SCROLL TO CONTINUE WITH CONTENT
Berdasarkan sejarah yang dihimpun BMKG, gempa Megathrust Nankai telah membangkitkan beberapa kali gempa dahsyat yang destruktif. Contohnya, Gempa Hakuho Nankai (tahun 684), Gempa Ninna Nankai (tahun 887), Gempa Kōwa Nankaido (tahun 1099), Gempa Shōhei Nankaido 8,4 magnitudo (3 Agustus 1361).
Kemudian Gempa Keichō Nankaido 7,9 magnitudo (3 Februari 1605), Gempa Hoei 8,7 magnitudo (28 Oktober 1707), Gempa Ansei Nankai 8,4 magnitudo (24 Desember 1854), Gempa Nankaido 8,4 magnitudo (21 Desember 1946).
Bahaya Gempa Bisa Sampai ke Indonesia
Kepala Pusat Gempa Bumi dan Tsunami BMKG, Daryono, menjelaskan gempa-gempa dahsyat tersebut hampir semuanya memicu tsunami, karena sistem Megathrust Nankai berpotensi sangat aktif. Zona sumber gempa ini dapat memicu gempa berkekuatan 8,0 magnitudo hingga lebih di setiap satu atau dua abad.
Bahkan para ilmuwan Jepang meyakini Palung Nankai memiliki beberapa segmen megathrust yang jika seluruh tepian patahan tersebut tergelincir sekaligus mampu menghasilkan gempa berkekuatan hingga 9,1 magnitudo.
Jika kekhawatiran terjadinya gempa yang disampaikan para ahli Jepang tersebut menjadi kenyataan, Daryono mengatakan bisa terjadi gempa dahsyat yang memicu tsunami.
"Jika gempa dahsyat di Megathrust Nankai tersebut benar-benar terjadi dan menimbulkan tsunami maka hal ini perlu kita waspadai, karena tsunami besar di Jepang dapat menjalar hingga wilayah Indonesia," katanya dikutip dari Antara, Senin (12/8/2024).
Megathrust Nankai Mirip dengan Megathrust di Indonesia
Menurut Daryono, Megathrust Nankai mirip dengan setidaknya dua megathrust di Indonesia yang sudah lama tidak melepaskan energinya dalam bentuk gempa.
"Kekhawatiran ilmuwan Jepang terhadap Megathrust Nankai saat ini sama persis yang dirasakan dan dialami oleh ilmuwan Indonesia, khususnya terhadap 'Seismic Gap' Megathrust Selat Sunda (M8,7) dan Megathrust Mentawai-Suberut (M8,9)," ujar Daryono seperti dikutip dari CNN Indonesia Senin (12/8/2024).
"Rilis gempa di kedua segmen megathrust ini boleh dikata 'tinggal menunggu waktu' karena kedua wilayah tersebut sudah ratusan tahun belum terjadi gempa besar," sambungnya.

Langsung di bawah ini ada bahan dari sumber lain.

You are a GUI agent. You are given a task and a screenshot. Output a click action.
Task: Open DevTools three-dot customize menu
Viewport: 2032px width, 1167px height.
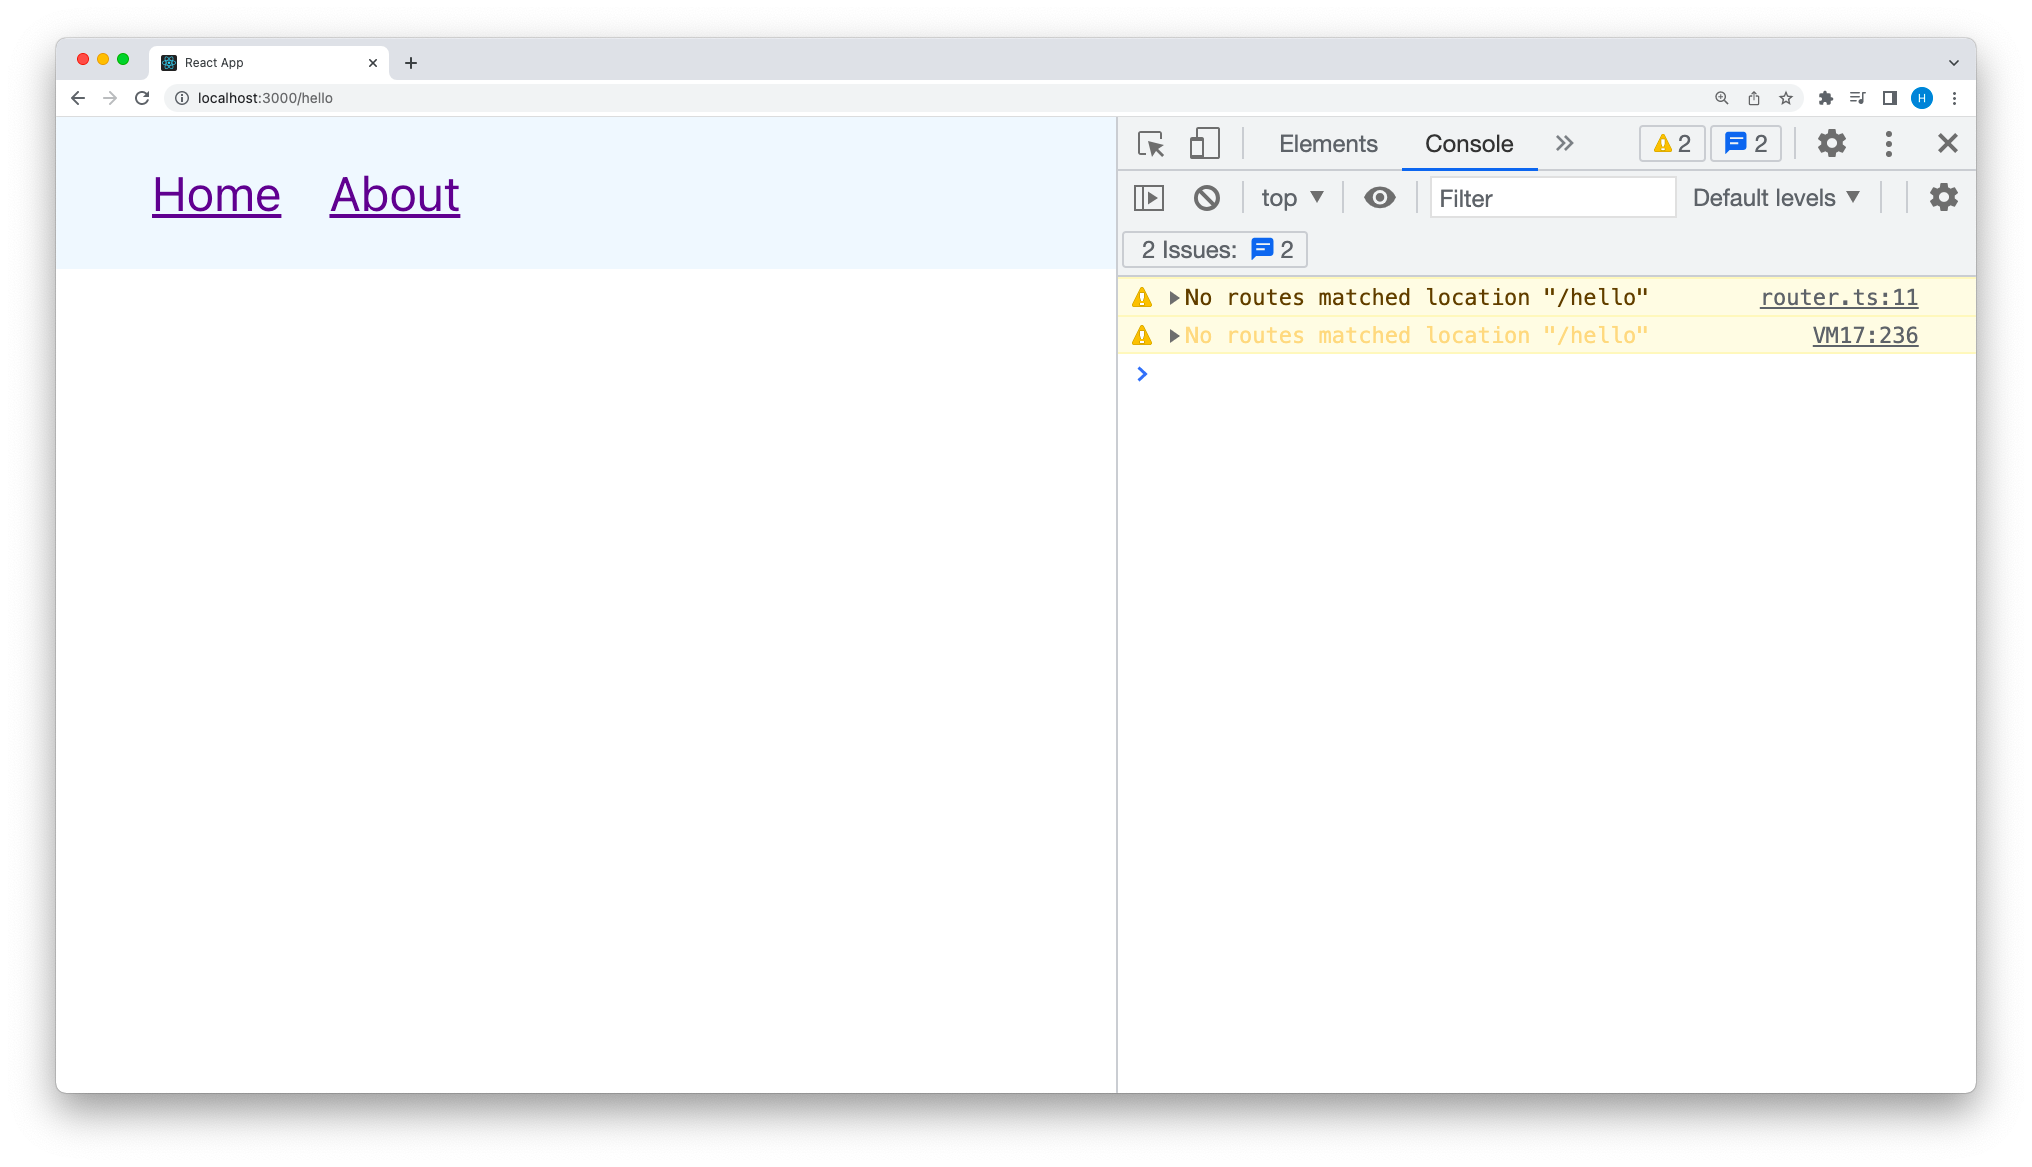(1888, 144)
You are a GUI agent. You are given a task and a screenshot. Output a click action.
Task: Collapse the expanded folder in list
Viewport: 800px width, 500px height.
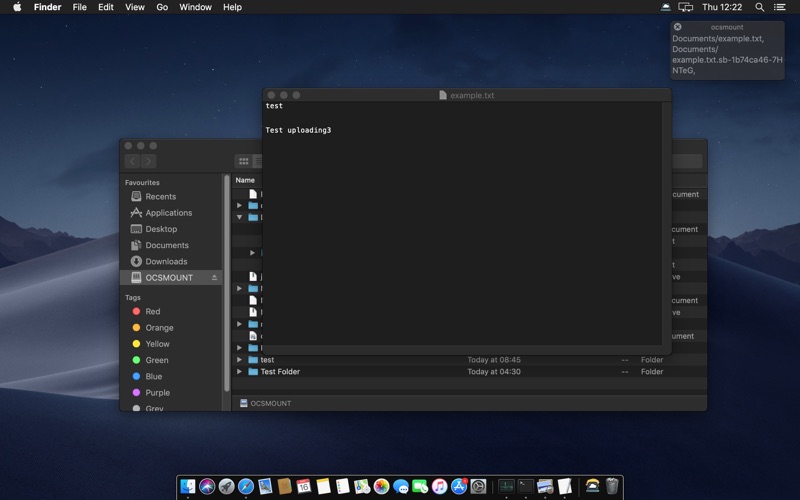click(x=239, y=217)
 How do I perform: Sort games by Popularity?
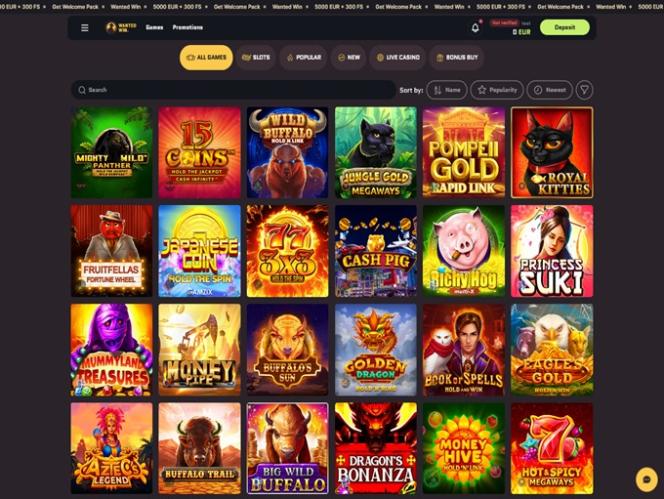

Berdasarkan Peta Sumber dan Bahaya Gempa Indonesia 2017, kedua segmen megathrust ini terakhir kali gempa lebih dari dua abad silam. Megathrust Selat Sunda, memiliki panjang 280 km, lebar 200 km, dan pergeseran (slip rate) 4 cm per tahun, tercatat pernah 'pecah' pada 1699 dan 1780 dengan Magnitudo 8,5.
Megathrust Mentawai-Siberut, dengan panjang 200 km dan lebar 200 km, serta slip rate 4 cm per tahun, pernah gempa pada 1797 dengan M 8,7 dan pada 1833 dengan M 8,9.
Seperti halnya megathrust Nankai, Daryono menyebut gempa di zona megathrust amat potensial memicu tsunami.
"Karena setiap gempa besar dan dangkal di zona megathrust akan memicu terjadinya patahan dengan mekanisme naik (thrust fault) yang dapat mengganggu kolom air laut (tsunami)," jelasnya.
Mitigasi dari BMKG
Merespons potensi bencana ini, BMKG menyatakan sudah menyiapkan sistem monitoring, prosesing, dan diseminasi informasi gempa bumi dan peringatan dini tsunami.
BMKG juga mengaku telah memberikan edukasi, pelatihan mitigasi, drill, evakuasi, berbasis pemodelan tsunami kepada pemerintah daerah, stakeholder, masyarakat, pelaku usaha pariwisata pantai, industri pantai, dan infrastruktur kritis (pelabuhan dan bandara pantai).
"Semoga upaya kita dalam memitigasi bencana gempa bumi dan tsunami dapat berhasil dengan dapat menekan sekecil mungkin risiko dampak bencana yang mungkin terjadi, bahkan hingga dapat menciptakan zero victim," pungkasnya.